Ciaren Wade of Arlington and Sarabeth Rambold of Manchester took first and third place, respectively, for their essays on why Lincoln responded to the open letter "The Prayer of the Twenty Millions" written by editor of New York Tribune Horace Greeley on Aug. 19, 1862, which urged the president to free the slaves as a way of weakening the confederacy.
The second place winner was Anna O'Malley of Albert D. Lawton Intermediate school in Essex Junction.
Honorable mention recognition was earned by Fatema Boxwala of the Albert D. Lawton Intermediate School, Claire Cofelice of Maple Street School in Manchester. Will Helmetag of Long Trail School in Dorset, Caitlin Owen of Long Trail School, and Gailin Leah Higgins Pease of Windsor High School of Windsor.
In order for a contestant's essay to be declared the winner, the essay not only needed to exemplify good writing, but an understanding of the subject matter as well, said Seth Bongartz, the executive director of Hildene.
Participating eighth grade writers were asked to submit an essay of no more than 500 words explaining why President Lincoln wrote his response to "The Prayer of the Twenty Millions," an open letter written to him in the press by the abolitionist and influential editor of the New York Tribune, Horace Greeley.
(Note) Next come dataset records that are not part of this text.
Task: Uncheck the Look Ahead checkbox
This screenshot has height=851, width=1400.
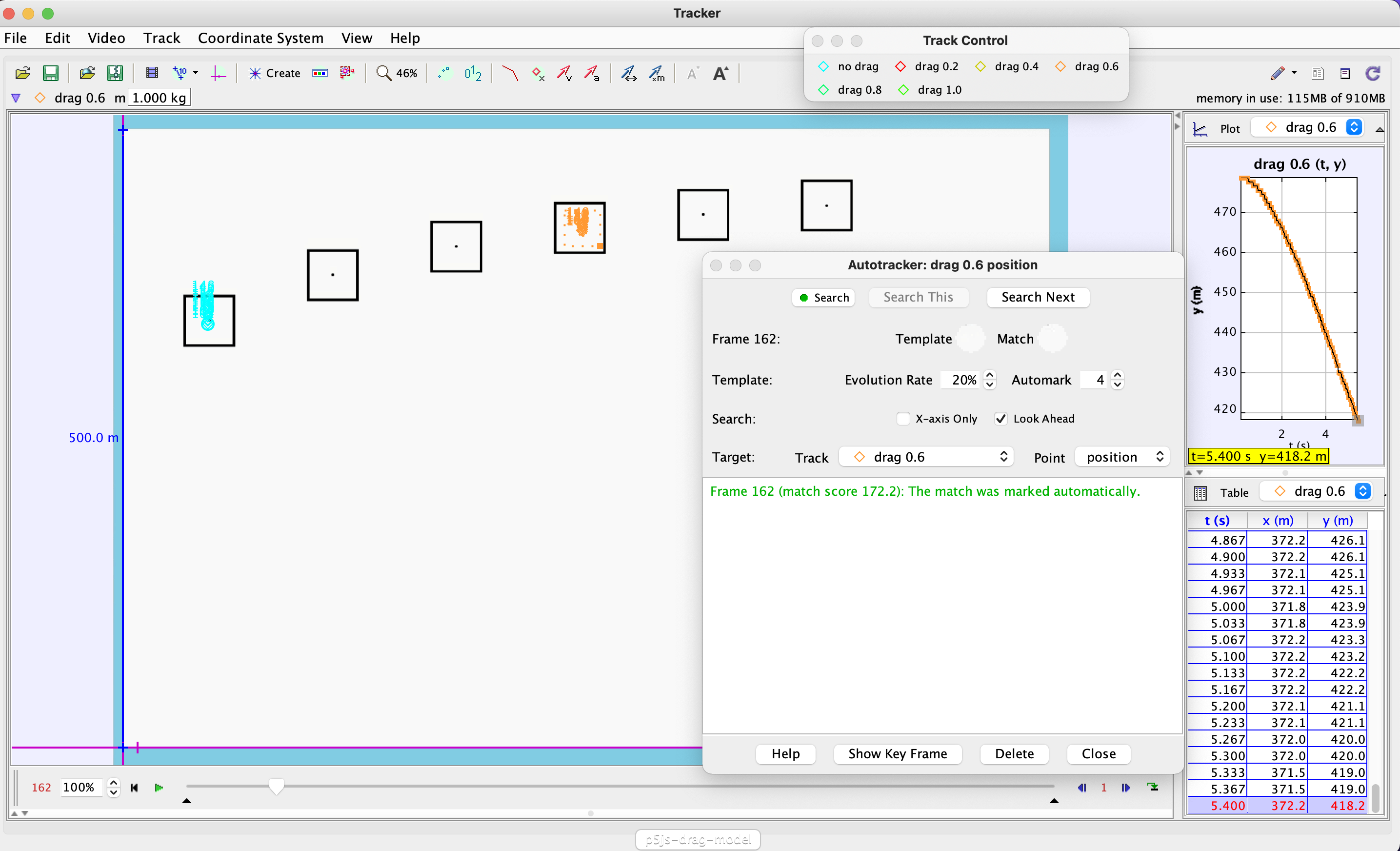Action: click(1000, 418)
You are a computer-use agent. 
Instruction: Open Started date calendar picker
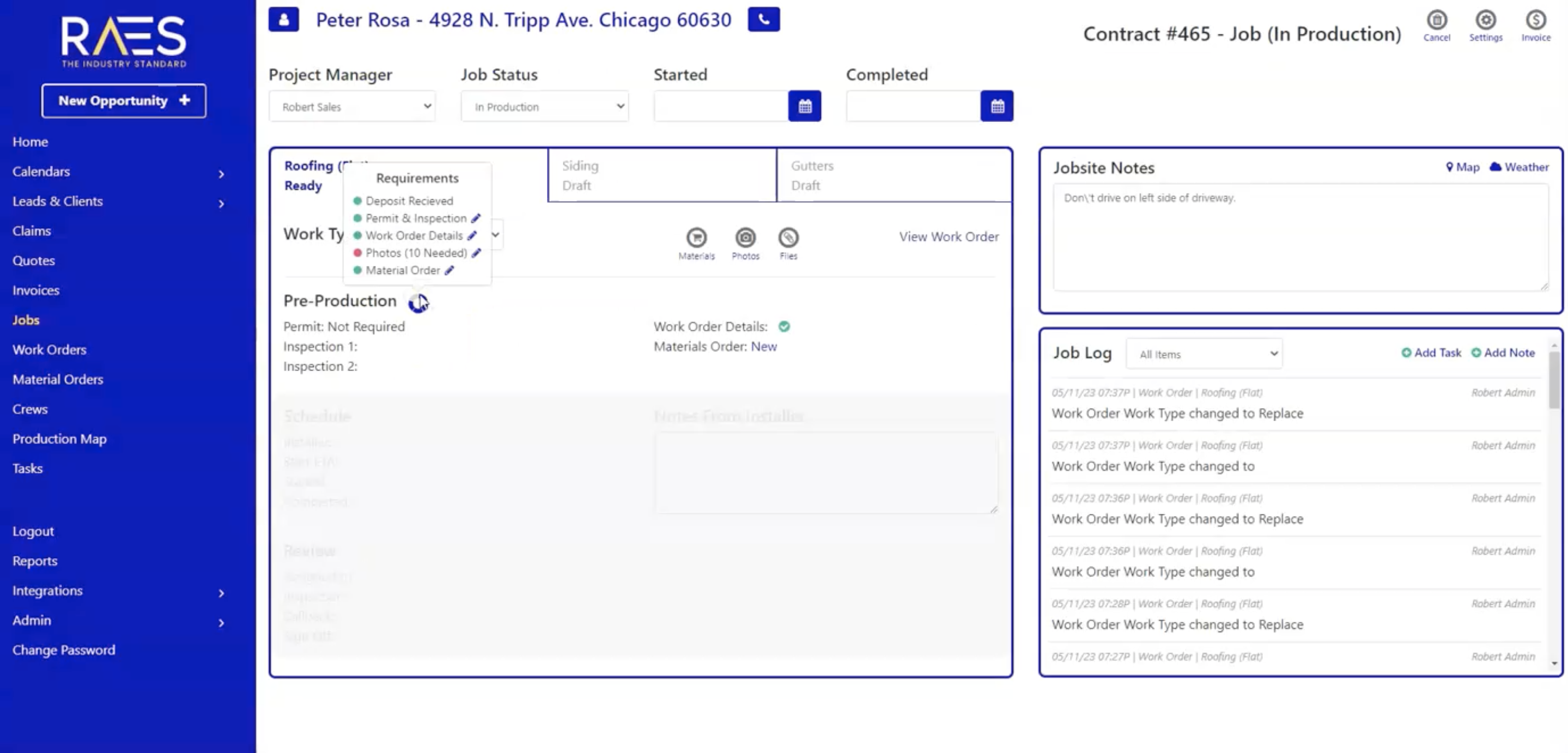tap(804, 107)
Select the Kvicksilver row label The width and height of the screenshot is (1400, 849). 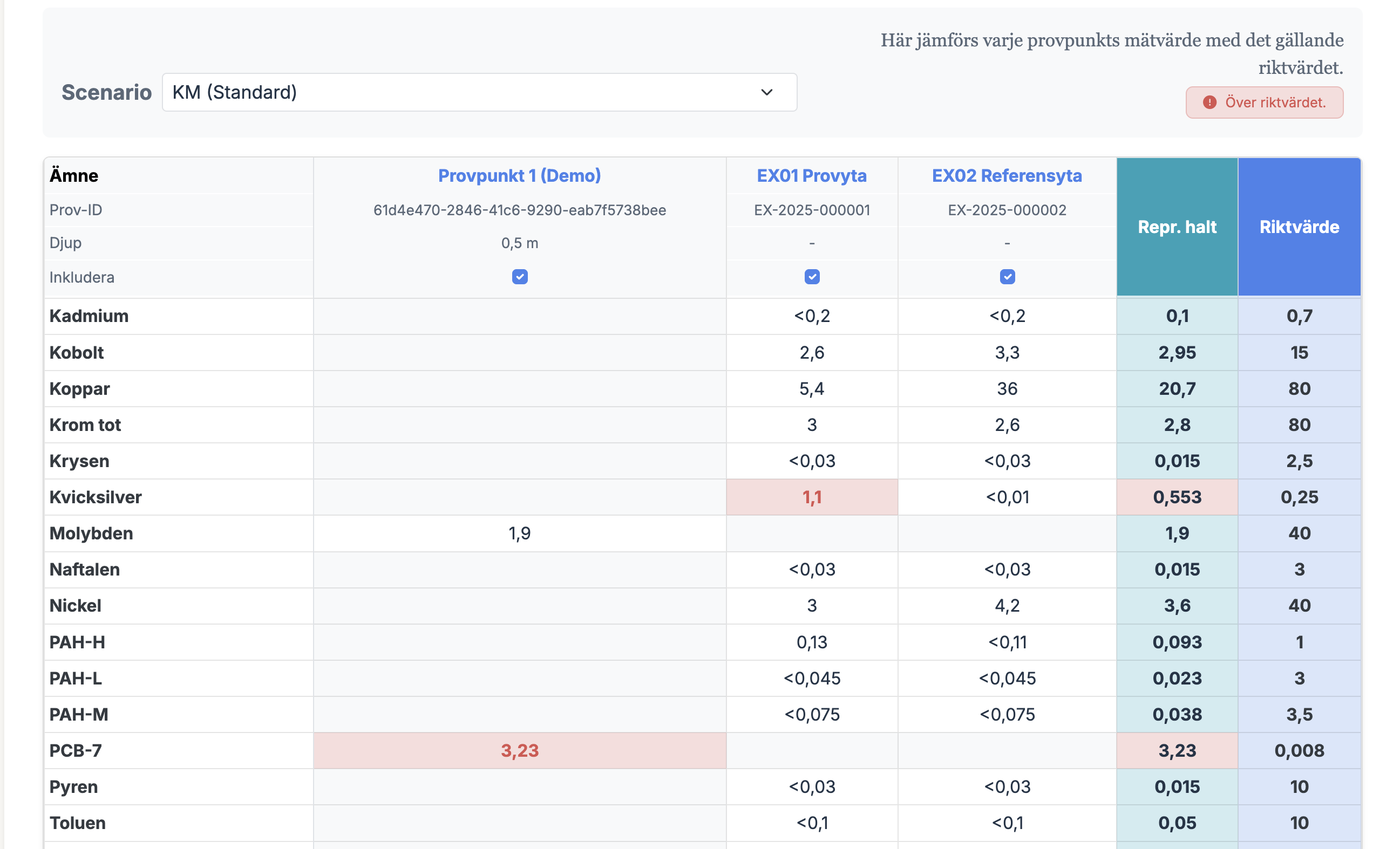[96, 497]

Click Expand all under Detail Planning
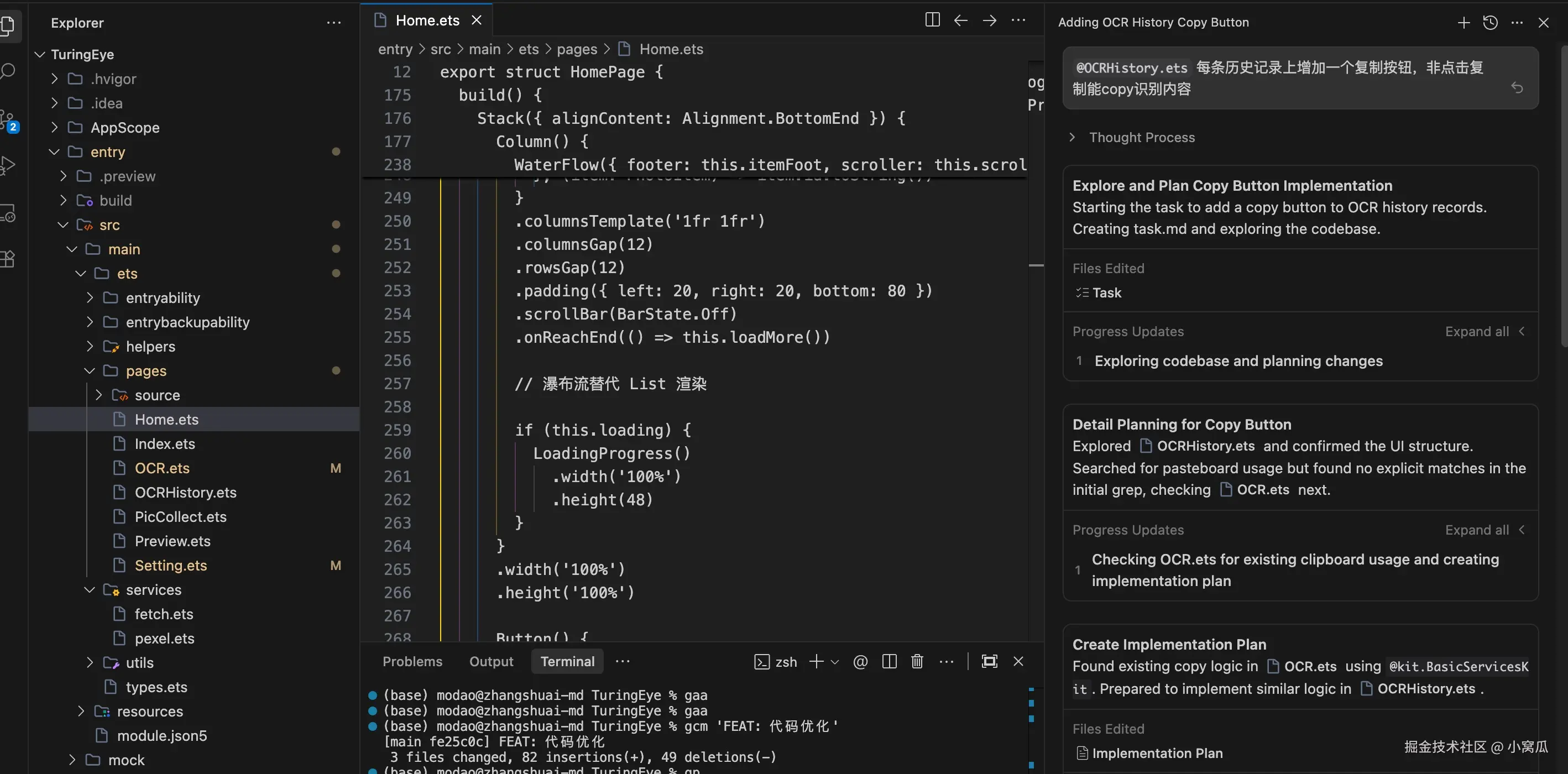point(1476,530)
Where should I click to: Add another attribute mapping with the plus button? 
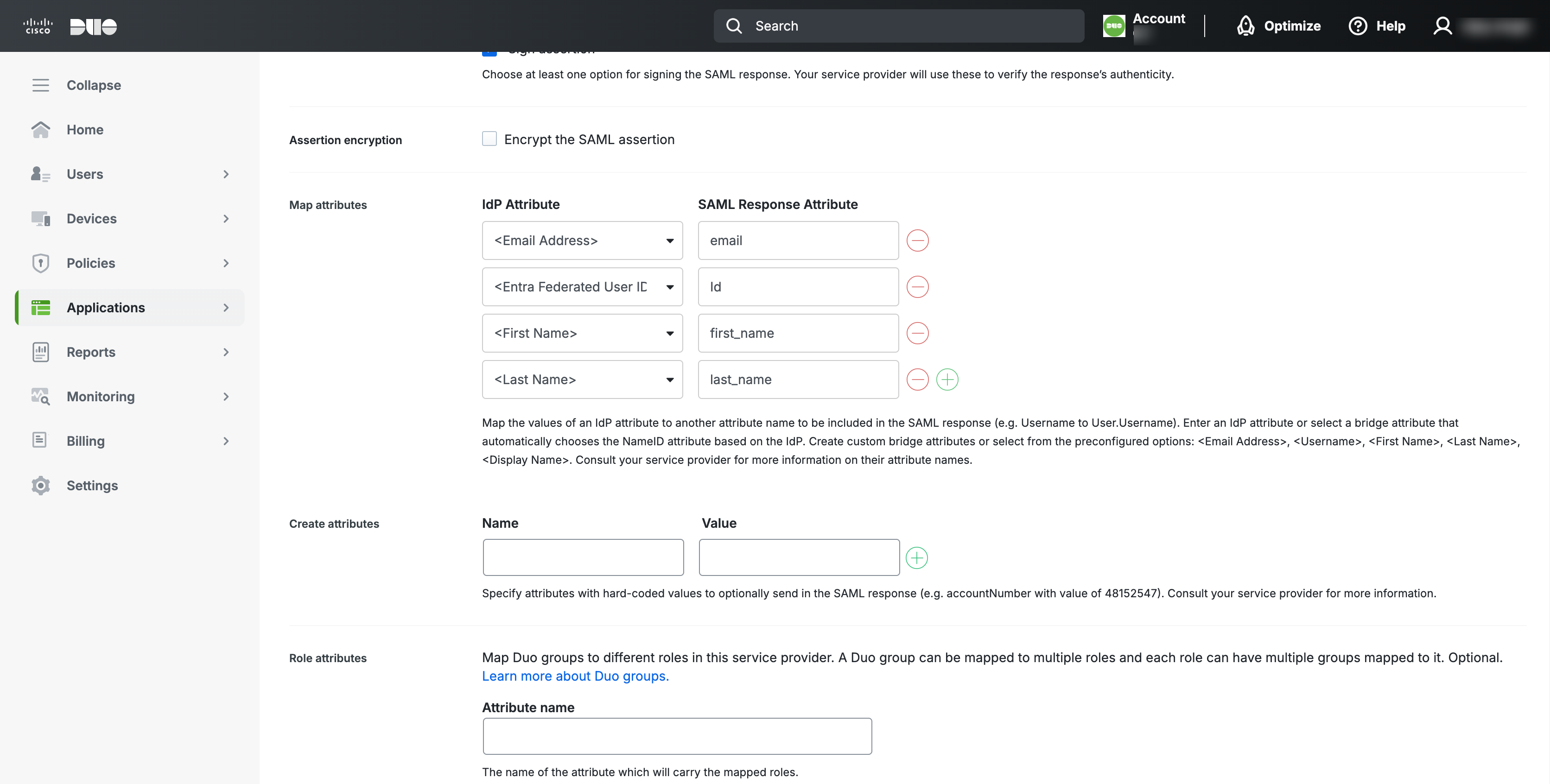(x=947, y=379)
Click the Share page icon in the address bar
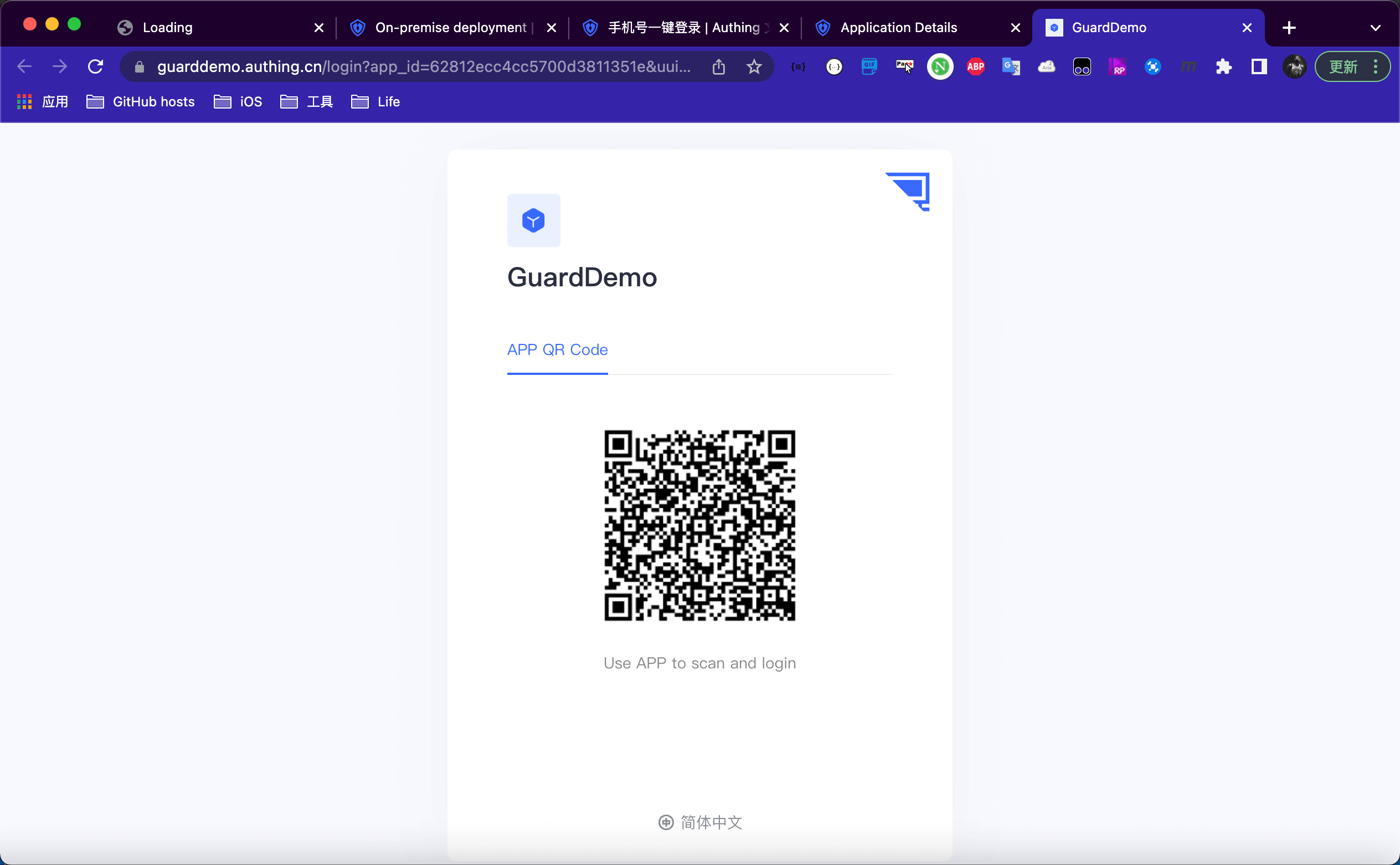 [x=719, y=67]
The letter called upon the President to free the slaves as a way of weakening the Confederacy.
The following is Ciaren Wade's winning essay, which garnered her a $1,000 prize for first place.
Hon. Friends of Hildene:
Seven score and seven years ago on August 19, 1862, I was presented with a letter from Horace Greeley, the highly esteemed editor of the New York Tribune. At a time in which my country was rent by secession, I carried a burden which I could only hope I could withstand. Seeking to advance the abolitionist cause, Mr. Greeley's letter accused me of being "strangely and disastrously remiss" in the leadership of my country and asserted that I had I not given "deference to Rebel slavery," the Rebellion would "have received a staggering if not fatal blow."
My most urgent requirement was to guarantee the survival of a united Nation, no matter the consequence with regard to the colored man. I sought to ensure Mr. Greeley and his readership that I knew the best course for our country. At the time, I could not divulge whether I intended to free all, some or none of the slaves. Any answer could have caused the secession of the states that had yet to decide for the Union. But even then, my countrymen could not know that my desk already held a draft of the Emancipation Proclamation. The fulfillment of the freedoms granted by our founding documents to all Americans, including the Negro, required appropriate timing and a Union victory in the ongoing Civil War.
I believed, before the slaves were freed, that states currently permitting slavery ought to be permitted to maintain slavery within their borders but no other admitted state should have been allowed to house slavery. Indeed, my ideas of slavery enabled me to have a partially sympathetic but rational opinion toward the emancipation of the slaves, especially during my earlier confrontational debates with Stephen Douglas. In response to Mr. Greeley, I presented my position similar to the way I responded to Mr. Douglas; that is, as a man whose thinking paralleled that of our forefathers and who believed the spread of slavery into new territories shall be opposed as I anticipated "its ultimate extinction."
Mr. Greeley could have expected no more from me than truth, honesty, respect and confidence that I am in the right. But to my nation I am duty bound. The instant I finished reading Mr. Greeley's letter, I knew this man spoke from a "heart I have always supposed to be right," and was lending voice to those most cherished beliefs of our founding fathers. A man who could write so passionately about his core beliefs demands my respect. And though I stood accused, I ensured the nation I was strong and firm, steadfast and confident our country would not perish. Our country's founding documents declare that all men are created equal and I welcome the day that "all men everywhere could be free." But until the day I presented the emancipation Proclamation, when our victory in our great Civil War was nearly assured, my utmost priority was to preserve the Union.